For a performance engineer, just measuring function runtime is not enough. Time is the most useful statistic to understand which function is the bottleneck, but it is mostly useless when it comes to understanding why is the function slow.
That is where hardware performance counters come into play. Hardware performance counters are special counters in the CPU that measure all sorts of things, e.g. amount of data cache misses, instruction cache misses, number of instructions, number of cycles, branch mispredictions, etc. Using them effectively is the key to understanding why a segment of code is slow.
Unfortunately, hardware performance counters are not easy to use. Reading raw counters doesn’t help much unless paired with other counters. Also, not all CPUs support all counters. Luckily, this is where LIKWID comes into play.
Do you need to discuss a performance problem in your project? Or maybe you want a vectorization training for yourself or your team?
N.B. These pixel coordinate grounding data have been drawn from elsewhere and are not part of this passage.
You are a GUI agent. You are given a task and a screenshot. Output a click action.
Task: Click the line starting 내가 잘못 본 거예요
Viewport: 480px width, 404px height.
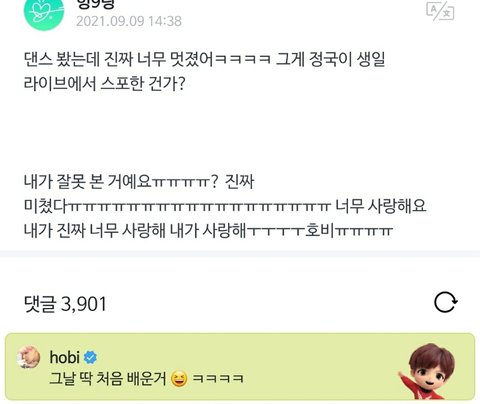point(139,182)
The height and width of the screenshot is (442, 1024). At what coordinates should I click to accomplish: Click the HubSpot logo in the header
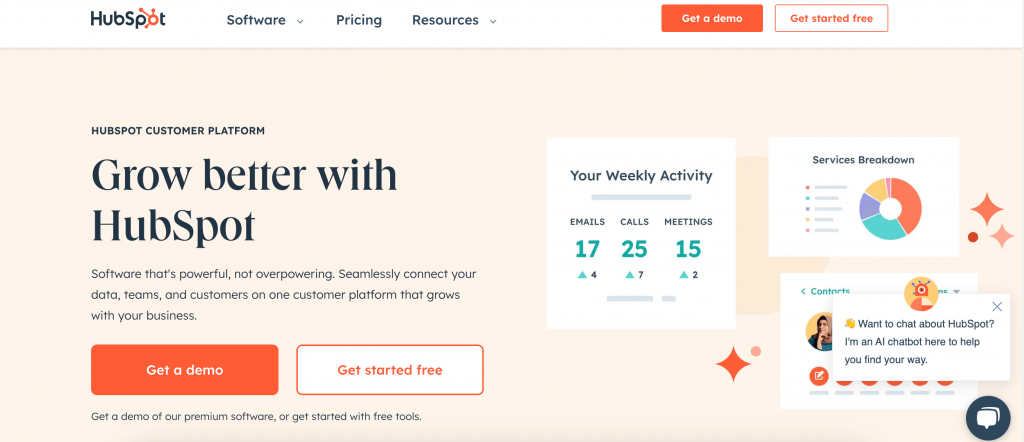(128, 19)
Contact us
Or follow us on LinkedIn , Twitter or Mastodon and get notified as soon as new content becomes available.
Welcome to LIKWID
LIKWID is an open-source performance monitoring and benchmarking suite for Linux that abstracts some of the differences between different manufacturers. LIKWID consists of many tools, but in this post we focus on likwid-perfctr
, a tool used to read hardware performance counters. It supports many CPU types: Intel, AMD, ARM and IBM. The full list of supported CPUs is available here.
LIKWID is easy to install from the Linux repositories. If your CPU happens to be unsupported, send a support request on Likwid GitHub like I did here. In my case it took maintainers one day to add support for my CPU.
After the installation, a tool called likwid-perfctr
should be available on your system. This is the tool we will use to get easily human readable information from the hardware timers.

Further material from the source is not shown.